Created 03-16-2017 07:43 PM
My Scenario
I would like to expose a java micro service <Springboot appln> which should eventually run a spark submit to yield the required results,typically as a on demand service
I have been allotted with 2 data nodes and 1 edge node for development, where this edge node has the micro services deployed. When I tried yarn-cluster, got an exception 'Detected yarn-cluster mode, but isn't running on a cluster. Deployment to YARN is not supported directly by SparkContext. Please use spark-submit.'
Help me to get an ideal way to deal with it. What should be the approach to be looked at?

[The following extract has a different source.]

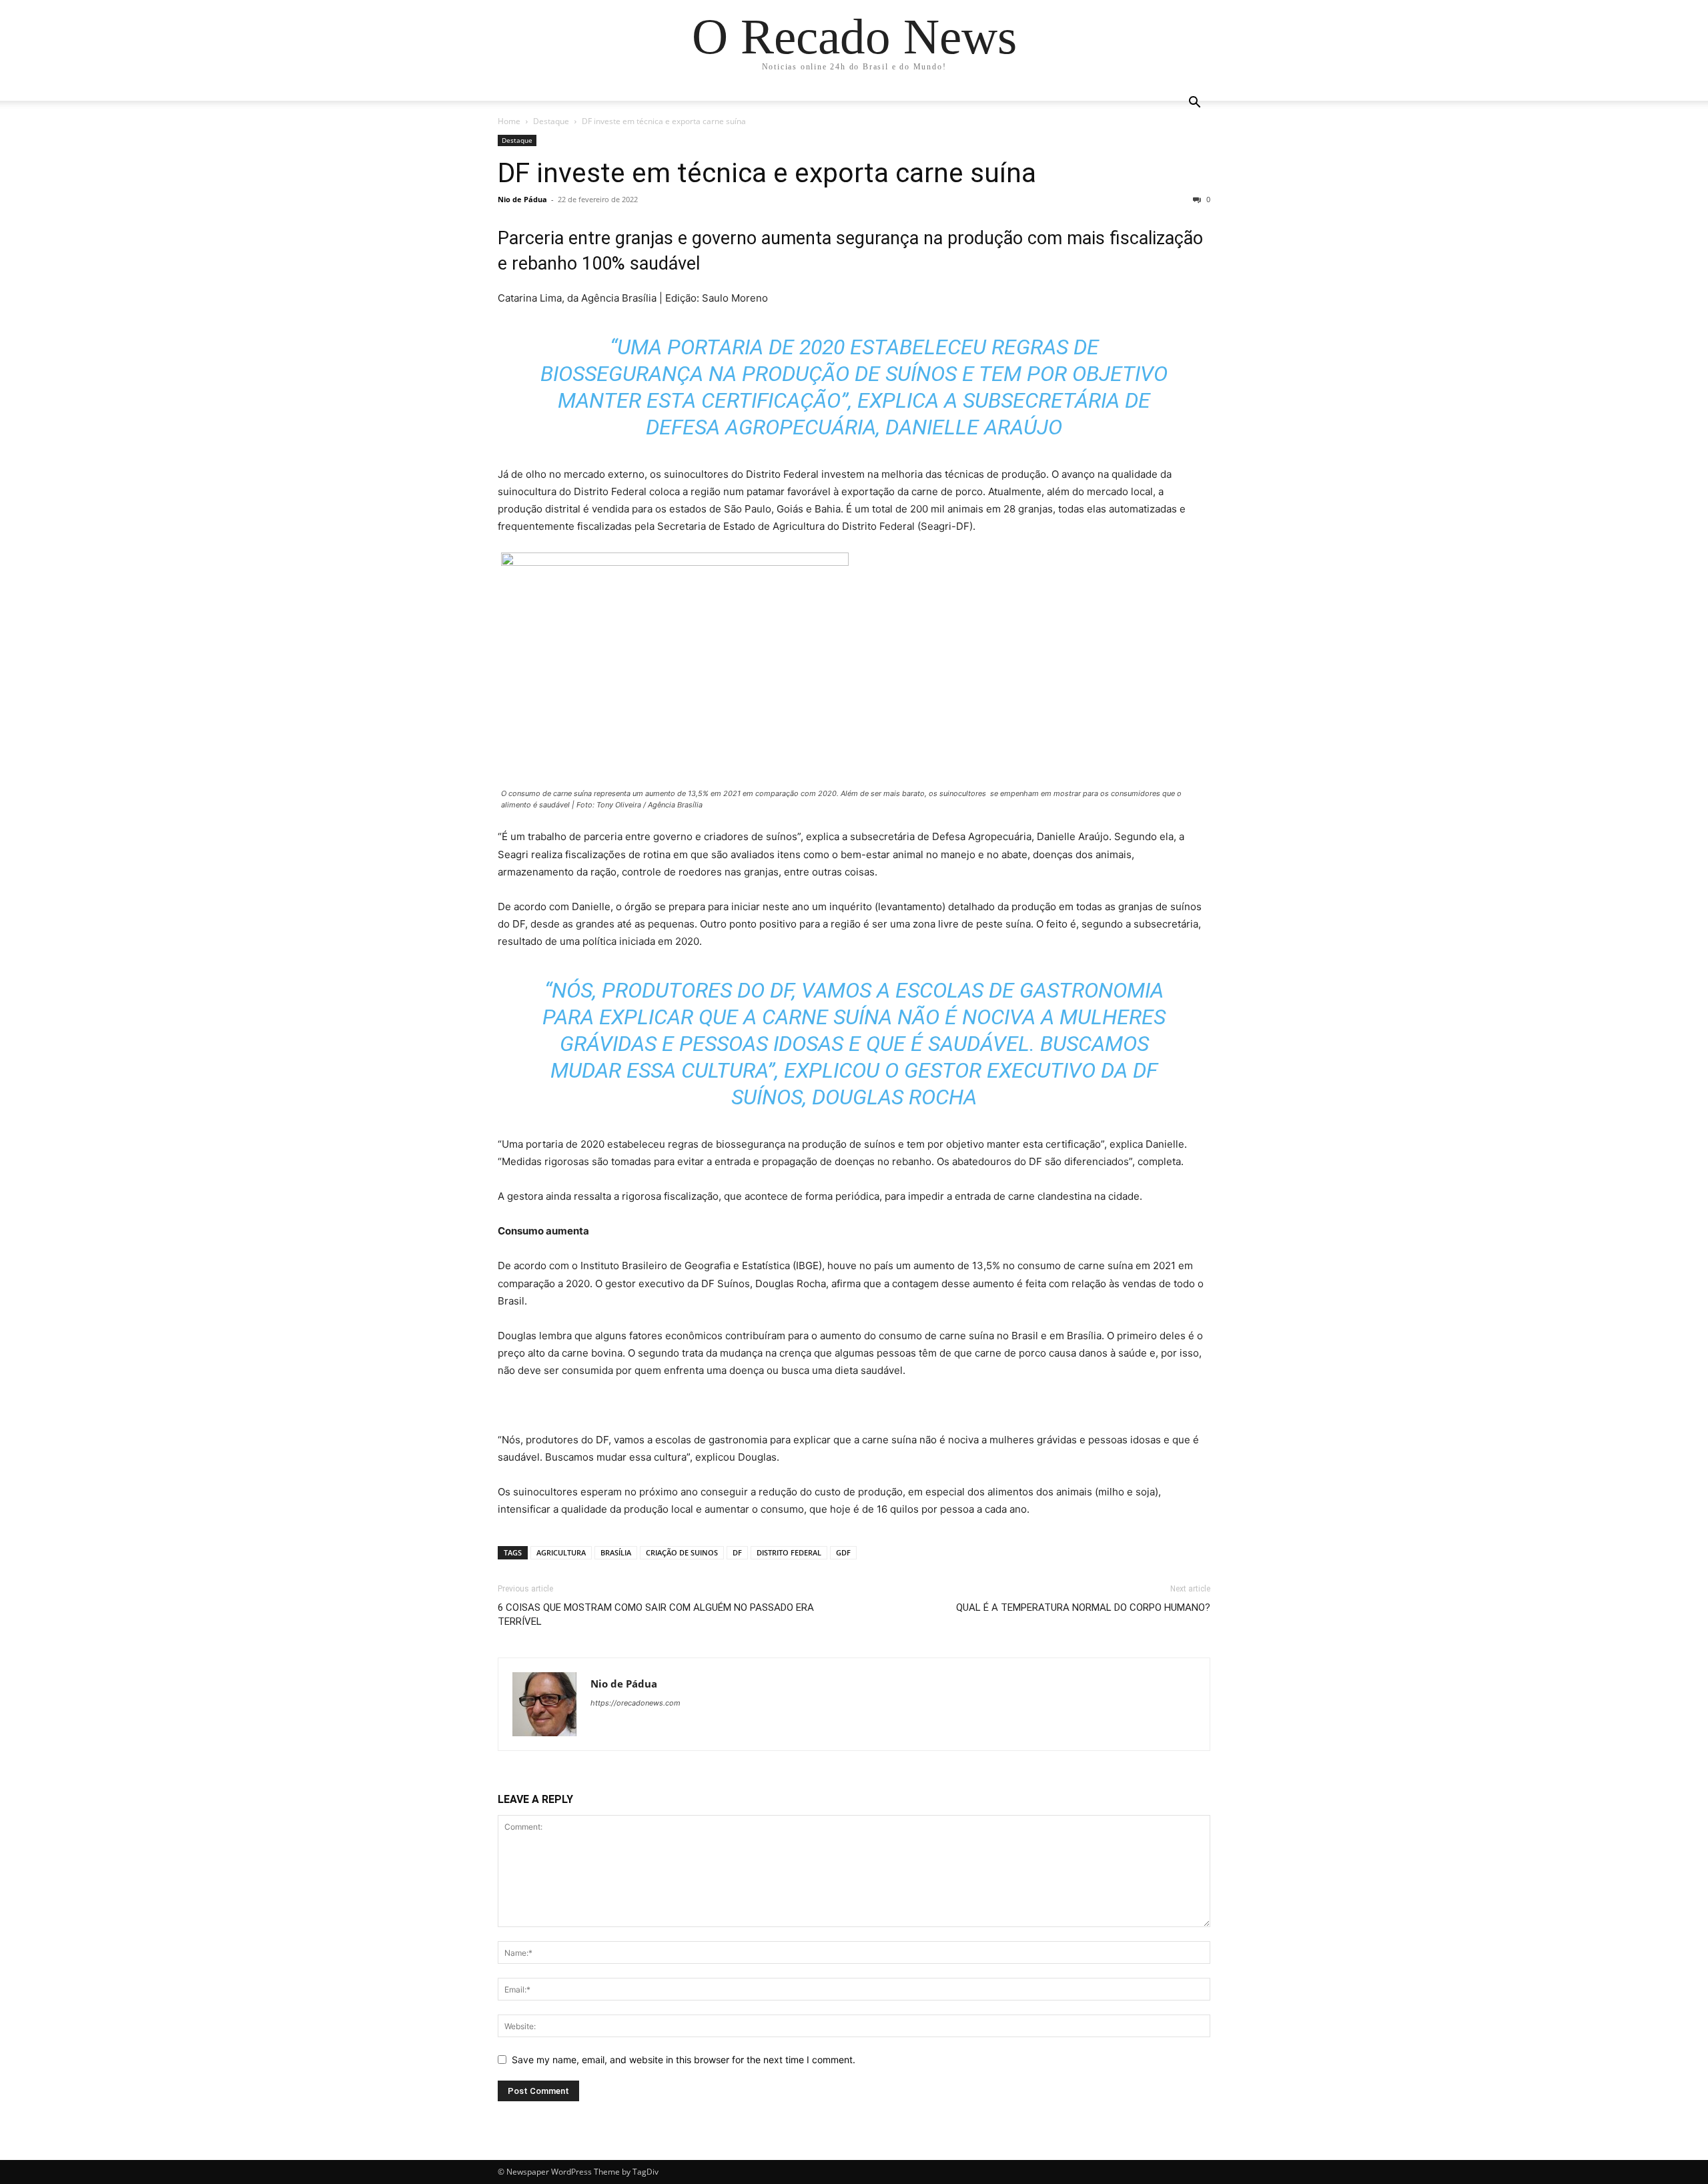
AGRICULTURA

Since the service is on demand, I cannot deal with YARN Client to have more Main Class than one which is already used up for springboot starter.
Codes here
MicroServiceController.java:
@RequestMapping(value = "/transform", method = RequestMethod.POST, consumes = MediaType.APPLICATION_JSON_VALUE, produces = MediaType.APPLICATION_JSON_VALUE)
public String initiateTransformation(@RequestBody TransformationRequestVO requestVO){
PublicationProcessor.run();
return "SUCCESS";
}
PublicationProcessor.java
public static void run() {
try{
SparkConf sC = new SparkConf().setAppName("NPUB_TRANSFORMATION_US") .setMaster("yarn-clsuter") .set("spark.executor.instances", PropertyBundle.getConfigurationValue("spark.executor.instances")) .set("spark.executor.cores", PropertyBundle.getConfigurationValue("spark.executor.cores")) .set("spark.driver.memory",PropertyBundle.getConfigurationValue("spark.driver.memory")) .set("spark.executor.memory",PropertyBundle.getConfigurationValue("spark.executor.memory")) .set("spark.driver.maxResultSize", PropertyBundle.getConfigurationValue("spark.driver.maxResultSize")) .set("spark.network.timeout",PropertyBundle.getConfigurationValue("spark.network.timeout"));
JavaSparkContext jSC = new JavaSparkContext(sC);
sqlContext = new SQLContext(jSC);
processTransformation();
}catch(Exception e){
System.out.println("REQUEST ABORTED..."+e.getMessage());
}
}
,
Created 03-16-2017 09:09 PM
@Faisal R Ahamed, You should use spark-submit to run this application. While running application specify --master yarn and --deploy-mode cluster. Specifying to spark conf is too late to switch to yarn-cluster mode.
spark-submit --class <clasname> --master yarn --deploy-mode cluster <jars> <args>
https://www.mail-archive.com/user@spark.apache.org/msg57869.html
Created 03-22-2017 06:31 AM
local[*]
new SparkConf() .setMaster("local[2]")
yarn-client
--master yarn --deploy-mode client
yarn-cluster
--master yarn --deploy-mode cluster